Single JWST image encodes science’s three greatest mysteries
- With a new, incredibly rich mosaic of Pandora’s Cluster (Abell 2744), a cosmic smash-up of at least three separate galaxy clusters, JWST has unveiled a gravitational laboratory.
- The effects of gravitational lensing are extremely strong, revealing the location of mass, the impact of gravity, and a series of ultra-distant, magnified-and-stretched objects.
- From just this cluster alone, we can discover dark matter, dark energy, the matter-antimatter asymmetry, and more. But their physical causes remain mysterious and unknown.
Although we’ve learned so much about the Universe since the dawn of the 20th century, a number of the cosmic mysteries that our investigations have revealed remain unsolved. Arguably, the three greatest ones are:
- dark energy, which drives the expansion of the Universe and dominates our cosmic energy budget, but whose cause is unknown (even despite recent claims to the contrary),
- dark matter, which cannot be made of any of the known particles of the Standard Model and yet which out-masses normal, atom-based matter by a 5:1 ratio,
- and the matter-antimatter asymmetry, which is our observation that there exists 1 proton-or-neutron for every 1.4 billion photons in the Universe, but no corresponding antiprotons-or-antineutrons, despite us not knowing of a single reaction that can create more protons/neutrons than antiprotons/antineutrons.
And yet, we can be confident that dark energy, dark matter, and a cosmic matter-antimatter asymmetry all exist, even if we don’t know how or why they came to be. Remarkably, one single JWST image, assembled as a composite from an imaging campaign known as the UNCOVER survey, allows us to measure and further investigate all of these mysteries, as well as revealing so much more about how our Universe grew up. Here’s what we can learn from this one tiny region of the sky, and the lessons it holds for our entire cosmic history.
This object itself is a rich cluster of galaxies, and is part of the Abell catalogue that was constructed to map and keep track of rich clusters of galaxies in the distant Universe; this one has the particular number of Abell 2744. It’s been nicknamed “Pandora’s Cluster” after the Greek Mythology story, where Pandora (whose name quite appropriately means “all gifts”) was given a box with “gifts” inside that she was told she must never open. After (of course) opening the box, which set loose all of the ills that would forevermore plague humanity, she rapidly slammed the box shut, sealing inside the last of those gifts: hope.
But Pandora’s Cluster isn’t just a single cluster; it’s a conglomeration of at least three independent galaxy clusters, all in the process of interacting with one another and (eventually) merging together. After being observed by many observatories in the past, including NASA’s Hubble and Chandra observatories, it was most recently the target of the JWST UNCOVER Treasury Survey, with the goal of investigating this object-of-interest even more deeply.

########

### GOAL
In one to three sentences, explain why the article on Pandora's Cluster treats the matter-antimatter asymmetry as an unsolved mystery. None of the entries is needed for this exercise.

### STORED DATA
########

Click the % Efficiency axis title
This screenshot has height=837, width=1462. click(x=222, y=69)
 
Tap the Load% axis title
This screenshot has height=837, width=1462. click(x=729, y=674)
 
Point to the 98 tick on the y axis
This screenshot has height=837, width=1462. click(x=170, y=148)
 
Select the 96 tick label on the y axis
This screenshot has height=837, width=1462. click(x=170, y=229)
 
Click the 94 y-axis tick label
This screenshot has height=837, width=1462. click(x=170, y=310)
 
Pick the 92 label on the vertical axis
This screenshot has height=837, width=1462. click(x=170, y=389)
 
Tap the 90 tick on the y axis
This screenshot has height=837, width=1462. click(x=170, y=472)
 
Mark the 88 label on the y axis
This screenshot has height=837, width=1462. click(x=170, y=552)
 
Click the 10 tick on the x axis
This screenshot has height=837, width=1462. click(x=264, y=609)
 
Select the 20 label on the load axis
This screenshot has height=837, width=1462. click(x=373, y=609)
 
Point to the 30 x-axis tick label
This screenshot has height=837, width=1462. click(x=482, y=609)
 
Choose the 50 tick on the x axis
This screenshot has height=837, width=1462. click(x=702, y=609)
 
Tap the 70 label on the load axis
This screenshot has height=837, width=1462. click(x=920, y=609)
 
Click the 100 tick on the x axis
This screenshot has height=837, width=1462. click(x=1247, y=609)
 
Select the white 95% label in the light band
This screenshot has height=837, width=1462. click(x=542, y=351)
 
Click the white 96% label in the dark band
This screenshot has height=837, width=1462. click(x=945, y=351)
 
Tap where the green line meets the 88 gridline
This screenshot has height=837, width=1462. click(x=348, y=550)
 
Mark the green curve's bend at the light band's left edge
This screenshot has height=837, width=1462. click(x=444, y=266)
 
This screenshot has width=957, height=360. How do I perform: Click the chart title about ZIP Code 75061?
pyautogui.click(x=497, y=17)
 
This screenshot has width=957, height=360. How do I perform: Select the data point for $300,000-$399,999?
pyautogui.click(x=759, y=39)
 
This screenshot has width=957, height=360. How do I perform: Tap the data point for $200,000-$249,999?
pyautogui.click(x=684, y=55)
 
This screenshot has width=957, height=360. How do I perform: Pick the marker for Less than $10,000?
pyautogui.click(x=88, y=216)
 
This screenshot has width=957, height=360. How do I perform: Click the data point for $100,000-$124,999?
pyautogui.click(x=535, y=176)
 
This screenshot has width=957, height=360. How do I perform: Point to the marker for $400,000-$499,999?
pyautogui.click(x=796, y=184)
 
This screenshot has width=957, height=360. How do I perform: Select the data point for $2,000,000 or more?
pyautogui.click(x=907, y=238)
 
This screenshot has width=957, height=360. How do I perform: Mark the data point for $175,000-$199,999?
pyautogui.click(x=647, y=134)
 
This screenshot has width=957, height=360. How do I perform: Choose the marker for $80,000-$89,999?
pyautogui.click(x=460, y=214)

########

### EXPECTED ANSWER
The Universe holds 1 proton-or-neutron for every 1.4 billion photons, but no corresponding antiprotons or antineutrons. No single reaction is known that can create more protons and neutrons than antiprotons and antineutrons, so the cause of this imbalance remains unknown.